Grokking LazyAsyncResult (.Net internal)

(Background: sometimes as I try to understand our bugs, I have to learn about the .net internal classes used for implementation of the public classes that we're consuming - my motivator today is SocketAsyncEventArgs.)

Today I'm going to try to understand the internal class LazyAsyncResult.

Now that .Net core is open source we can find its source code in the state I see it here:

https://github.com/dotnet/corefx/blob/bffef76f6af208e2042a2f27bc081ee908bb390b/src/Common/src/System/Net/LazyAsyncResult.cs

- but I like to use Reflector which helps me figure otu how the class is actually used too.

The class comment in source is pretty helpful: "LazyAsyncResult - Base class for all IAsyncResult classes that want to take advantage of lazily-allocated event handles".

In plainer language, imagine that you have to implement the IAsyncResult interface from scratch as part of a new API you're writing. (Yes, this is less and less likely as the world moves to async/await and Task based APIs, but humor me!)

The interface must provide the following properties(snippeting from MSDN with links and all):

  1. object AsyncState
  2. WaitHandle AsyncWaitHandle
  3. bool CompletedSynchronously
  4. bool IsCompleted

The member to pay attention to for understanding LazyAsyncReuslt is AsyncWaitHandle. Clearly, the goal of this class is that if no caller actually ever needs a WaitHandle to wait on, then we shouldn't need to allocate one - as after all, allocating WaitHandles is slightly expensive.

How expensive? Well, here is an interesting discussion related to the subject by Joe Duffy, which basically explains the entire reason for having this LazyAsyncResult class. Aside from mentioning that allocating these handles is kinda expensive, he does some performance measurements, and then notes "In the case of high performance asynchronous IO, for example, where completion often involves simply marshaling some bytes between buffers, this can be a key step in the process of improving system throughput."

I think Joe was not being explicit in that sentence, but he probably meant that if async callbacks just to move some bytes between buffers, you might never actually wait on the event at all. Which is what makes it the best performance win. And also inferring, since he didn't include his test harness, I think his fibonnaci scenario is probably also not actually waiting on the event - otherwise we wouldn't expect to see an actual performance improvement for large fibonacci scenarios.

So is that the case that you won't be using any WaitHandles when you are using the async socket API?... Hopefully. :)

Anyway, now we understand most of the class design, but what about all these internal members the .net framework adds on top of the IAsyncResult interface?

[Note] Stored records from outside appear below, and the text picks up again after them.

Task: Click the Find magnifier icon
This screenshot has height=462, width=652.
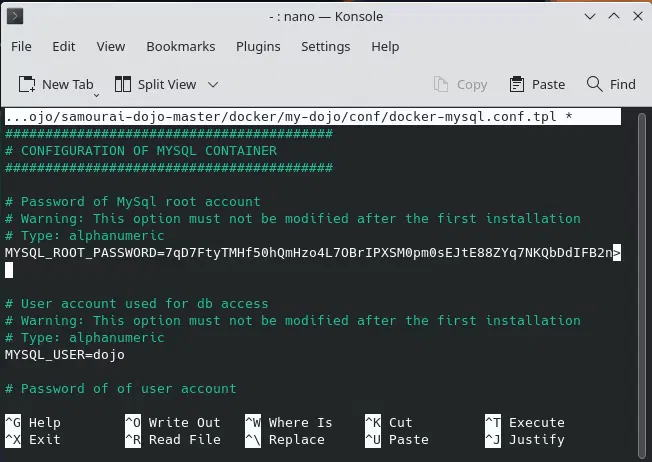Action: [594, 84]
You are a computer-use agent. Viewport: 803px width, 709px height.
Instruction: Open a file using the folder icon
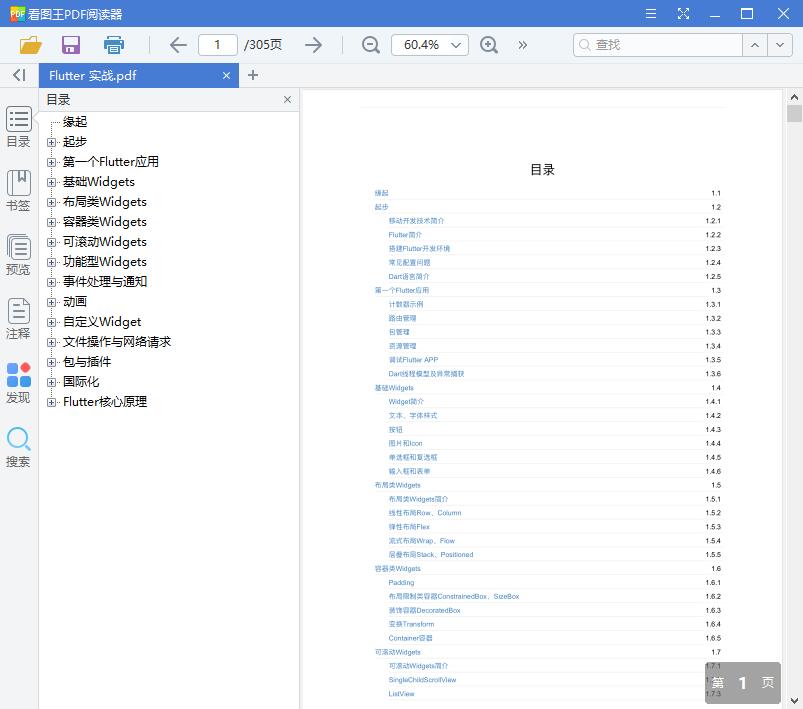30,45
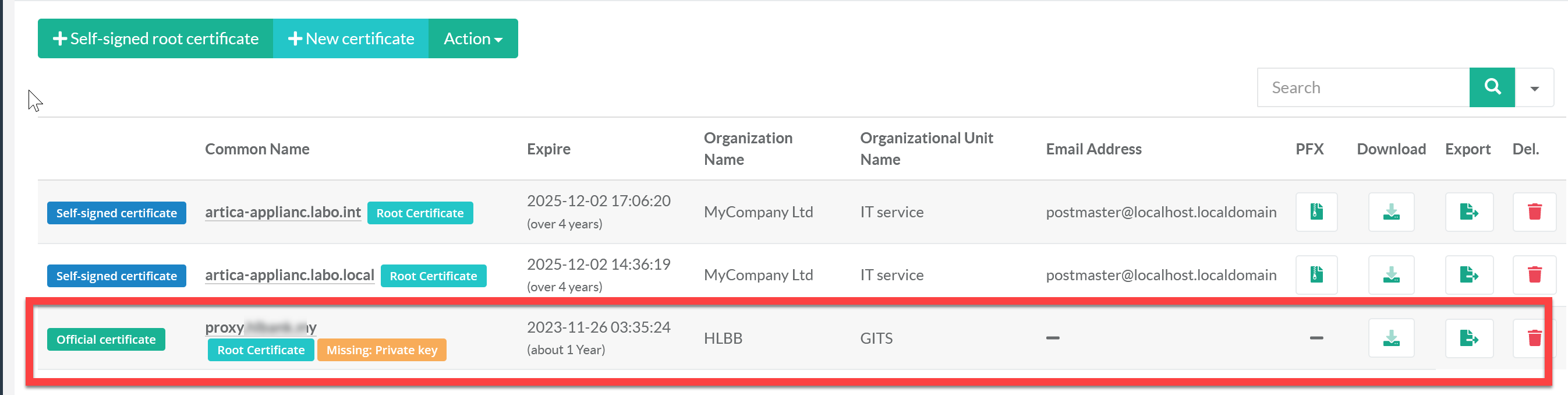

There are heaps of them! Here they are listed, with descriptions lifted from the source, broken into groups with commentary:

These properties are an obvious set to have in order to implement a 'Begin*/End* IAsyncResult pattern, which promises to callback some user-supplied callback method with a user-supplied async object parameter. Normally, also the 'End*' method returns the final result of the async operation.

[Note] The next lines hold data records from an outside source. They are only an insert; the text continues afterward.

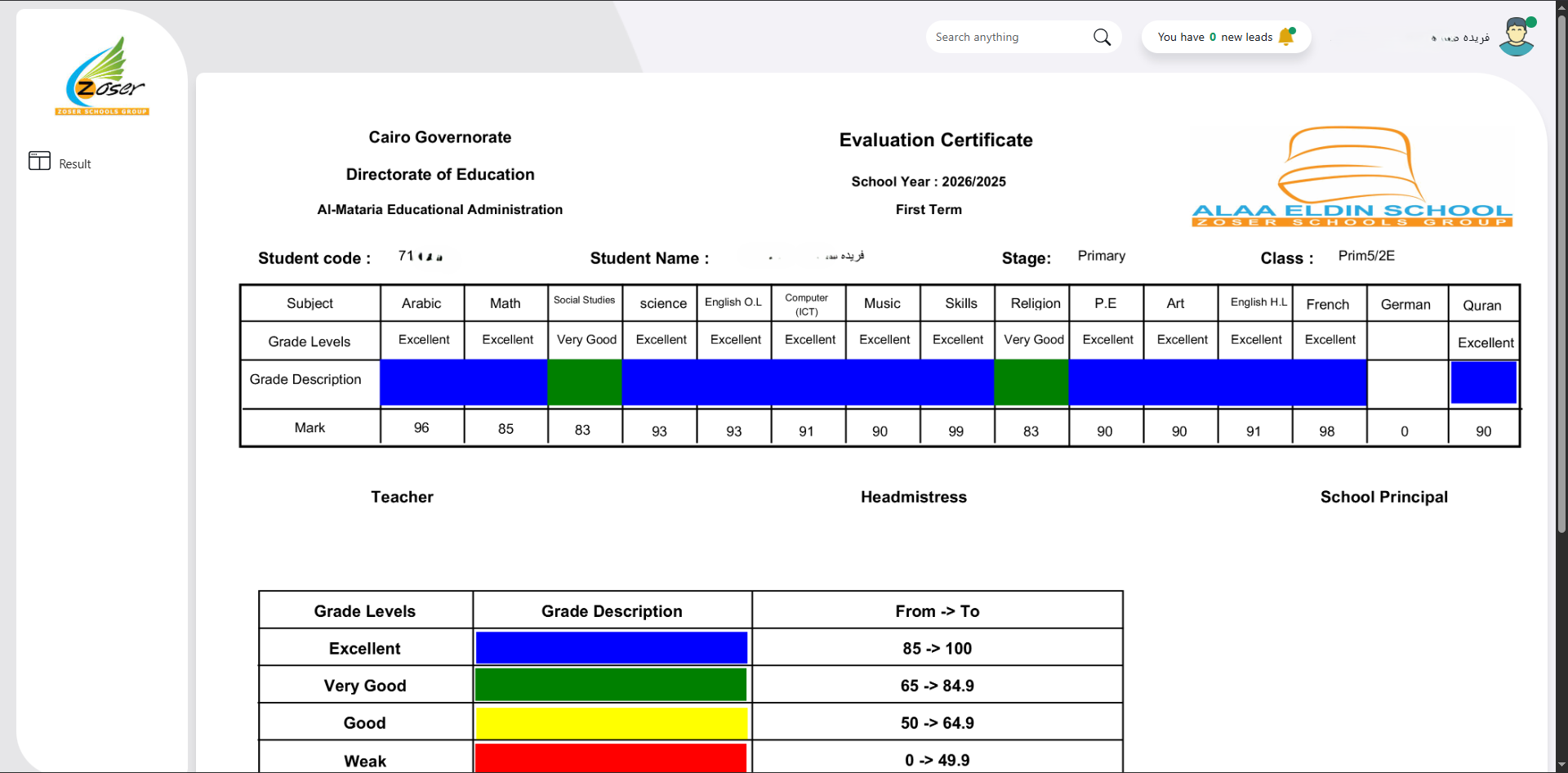Click the German subject column header
The width and height of the screenshot is (1568, 773).
(x=1405, y=304)
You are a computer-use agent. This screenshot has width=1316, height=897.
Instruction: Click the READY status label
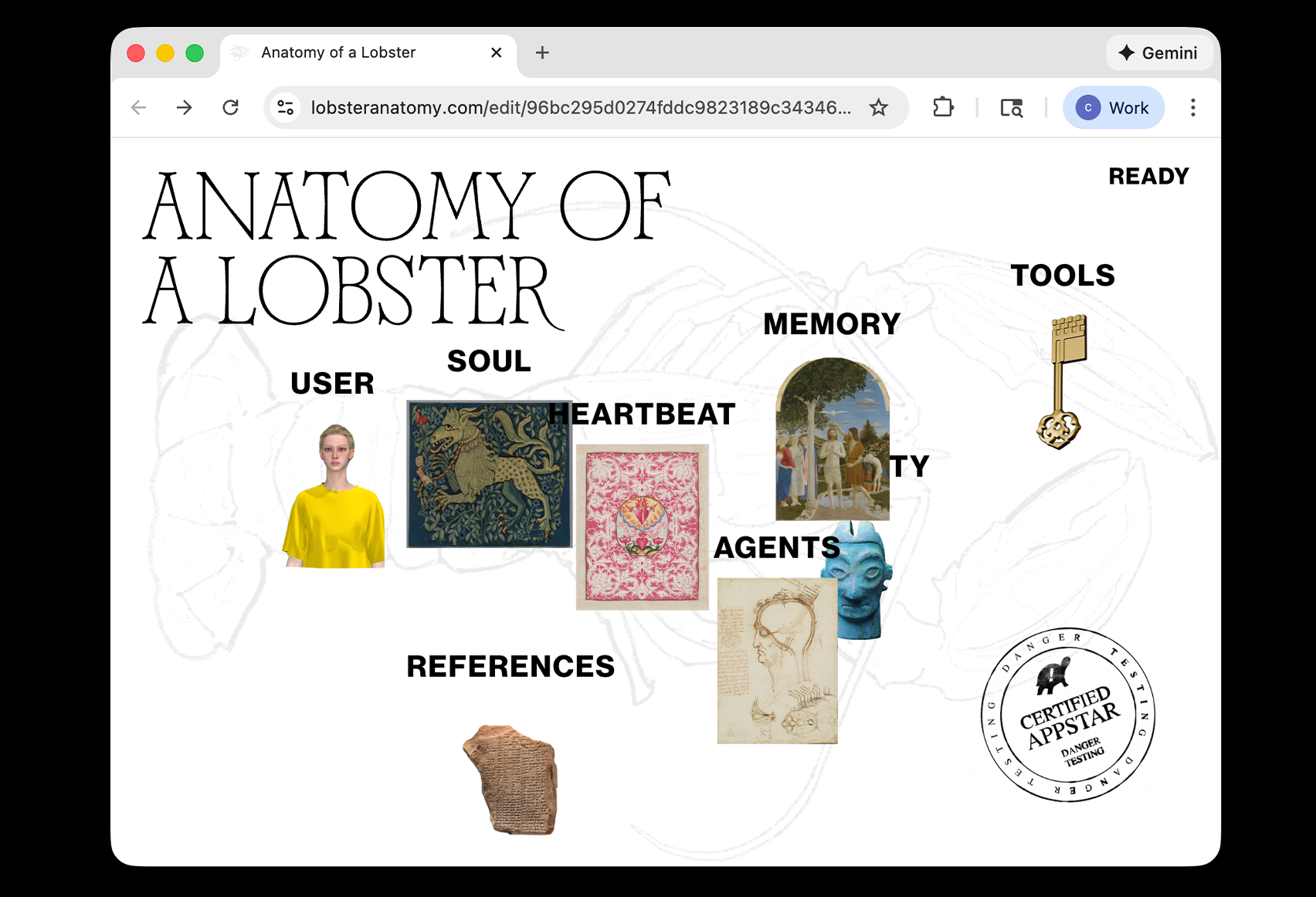1148,176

  1. protected AsyncCallback AsyncCallback - "Caller's callback method"
  2. internal object AsyncObject - "Caller's async object"
  3. internal object Result - "Final I/O result returned by the End* method"
  4. internal int ErrorCode - "Win32 error code for Win32 IO async calls (that want to throw)."

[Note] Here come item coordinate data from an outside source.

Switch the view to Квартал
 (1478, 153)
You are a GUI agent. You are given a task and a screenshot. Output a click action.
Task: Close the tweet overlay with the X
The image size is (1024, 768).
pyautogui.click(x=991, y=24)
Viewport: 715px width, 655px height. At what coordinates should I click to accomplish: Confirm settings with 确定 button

Note that sometimes Result is actually set to hold an exception object, when the result of the async operation was a failure, and as a bonus, there is an int ErrorCode field for storing Win32 error codes such as socket errors, where applicable.

Some of these next properties are a little less clearly described:

  1. internal bool EndCalled - "True if the user called the End*() method" [what? the user calls their own end method?]
  2. internal bool InternalPeekCompleted - "Returns true if this call created the event." [what???]
  3. internal void InvokeCallback()
  4. internal void InvokeCallback(object result)
  5. protected void ProtectedInvokeCallback(object result, IntPtr userToken) - "A method for completing the IO with a result and invoking the user's callback. Used by derived classes to pass context into an overridden Complete()." [note: ProtectedInvokeCallback calls into Complete() if the async result had not been completed yet.]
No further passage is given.